Юрий раздраженно всплескивает руками и смотрит на Ивана. Крутит пальцем у виска, кивая на Ольгу. Иван поджимает губы и решает подыграть ей.


— Сами подумайте, зачем мне это надо? — спрашивает тем временем Анатолич.


— Из-за процентов, — быстро находится Будько. — А что? Все эти неприятности начались, когда Ольга Николаевна к нам в бизнес пришла. А! Анатолич! Это, получается, мы все тут под угрозой!


— Да ну что вы бред-то несете?!


Иван бесшумно смеется.


На предложение отвезти их из больницы домой, Ольга категорически отказывается и уходит.


— Эх, ушел стольничек, — шутит Иван Степанович. — Ладно, че стоишь, Анатолич, поехали.


Но на парковке они внезапно встречают Павла Валентиновича — старого друга Ивана — и быстро организовывают так называемый банкет. Иван знакомит Пашу с Юрием. Все они благополучно отключают телефоны, чтобы ни Валентина, ни Ольга Николаевна не смогли помешать их времяпровождению.

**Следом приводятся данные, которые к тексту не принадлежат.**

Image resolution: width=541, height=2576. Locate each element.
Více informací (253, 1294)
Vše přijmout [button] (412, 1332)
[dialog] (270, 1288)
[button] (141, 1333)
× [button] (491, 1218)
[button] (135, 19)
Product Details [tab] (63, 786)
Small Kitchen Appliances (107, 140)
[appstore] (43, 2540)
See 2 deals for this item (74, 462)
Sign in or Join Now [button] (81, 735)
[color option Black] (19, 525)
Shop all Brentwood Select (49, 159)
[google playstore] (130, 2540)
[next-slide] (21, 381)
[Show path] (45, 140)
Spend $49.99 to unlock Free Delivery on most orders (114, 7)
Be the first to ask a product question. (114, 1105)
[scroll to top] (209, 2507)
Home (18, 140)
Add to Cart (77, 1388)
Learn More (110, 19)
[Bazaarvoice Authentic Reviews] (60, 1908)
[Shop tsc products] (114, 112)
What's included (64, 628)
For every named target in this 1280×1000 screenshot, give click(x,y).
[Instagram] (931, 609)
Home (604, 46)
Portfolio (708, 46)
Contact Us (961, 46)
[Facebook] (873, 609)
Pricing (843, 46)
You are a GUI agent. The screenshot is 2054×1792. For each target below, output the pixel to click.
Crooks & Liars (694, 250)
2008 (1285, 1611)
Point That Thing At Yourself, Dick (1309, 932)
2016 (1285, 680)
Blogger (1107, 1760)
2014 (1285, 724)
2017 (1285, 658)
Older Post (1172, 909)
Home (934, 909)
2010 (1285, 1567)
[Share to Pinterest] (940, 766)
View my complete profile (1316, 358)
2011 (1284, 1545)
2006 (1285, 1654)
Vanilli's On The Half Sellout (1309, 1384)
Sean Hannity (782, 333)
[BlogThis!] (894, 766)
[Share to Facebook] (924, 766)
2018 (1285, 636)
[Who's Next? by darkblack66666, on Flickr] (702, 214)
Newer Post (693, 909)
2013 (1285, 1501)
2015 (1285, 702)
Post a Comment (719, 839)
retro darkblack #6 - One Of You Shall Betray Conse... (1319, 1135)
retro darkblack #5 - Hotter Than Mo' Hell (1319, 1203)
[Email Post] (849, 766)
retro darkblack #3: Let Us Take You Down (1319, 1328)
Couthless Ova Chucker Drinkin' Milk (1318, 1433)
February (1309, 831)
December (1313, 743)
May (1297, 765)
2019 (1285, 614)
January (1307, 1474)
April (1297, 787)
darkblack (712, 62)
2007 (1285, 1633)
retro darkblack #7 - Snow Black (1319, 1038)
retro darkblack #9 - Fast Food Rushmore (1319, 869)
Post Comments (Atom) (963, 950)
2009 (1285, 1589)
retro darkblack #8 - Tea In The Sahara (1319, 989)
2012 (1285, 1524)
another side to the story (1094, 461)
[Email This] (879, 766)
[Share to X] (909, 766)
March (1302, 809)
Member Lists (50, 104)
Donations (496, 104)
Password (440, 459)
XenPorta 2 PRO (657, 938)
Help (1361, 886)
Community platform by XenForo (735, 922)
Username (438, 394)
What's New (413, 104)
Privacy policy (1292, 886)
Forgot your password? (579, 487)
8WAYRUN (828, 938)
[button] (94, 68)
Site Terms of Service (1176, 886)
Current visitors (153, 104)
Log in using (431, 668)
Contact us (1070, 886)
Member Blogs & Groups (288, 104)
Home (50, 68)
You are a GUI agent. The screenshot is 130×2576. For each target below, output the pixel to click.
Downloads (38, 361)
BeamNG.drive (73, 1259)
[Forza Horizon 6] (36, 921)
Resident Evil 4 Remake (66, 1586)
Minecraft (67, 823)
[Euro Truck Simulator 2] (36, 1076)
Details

Павел что-то спрашивает про Юрия, Иван же, гоняя по кругу пьяные мысли, на автомате отвечает:


— Да Юрик свою бывшую супругу хотел кокнуть — не вышло. Теперь расстроенный.


Думать об Анатоличе в подобном ключе — кажется дикостью даже на пьяную голову. Но отчаянный голос Ольги, которым она снова доказывала, что находится в опасности — даже сейчас не выходит из головы.



— О, Ольга Николаевна, вы тут, а я как раз вас ищу, а вы тут шо… ну и новости! — его взгляд падает на открытую бутылку коньяка, подаренную на днях благодарными клиентами. Затем — на рюмку с тремя оставшимися каплями на дне. — Вы, я смотрю, тут уже завтракаете? А че в одиночестве? Завтрак — самый важный прием пищи за день, его делить надо со всей семьей!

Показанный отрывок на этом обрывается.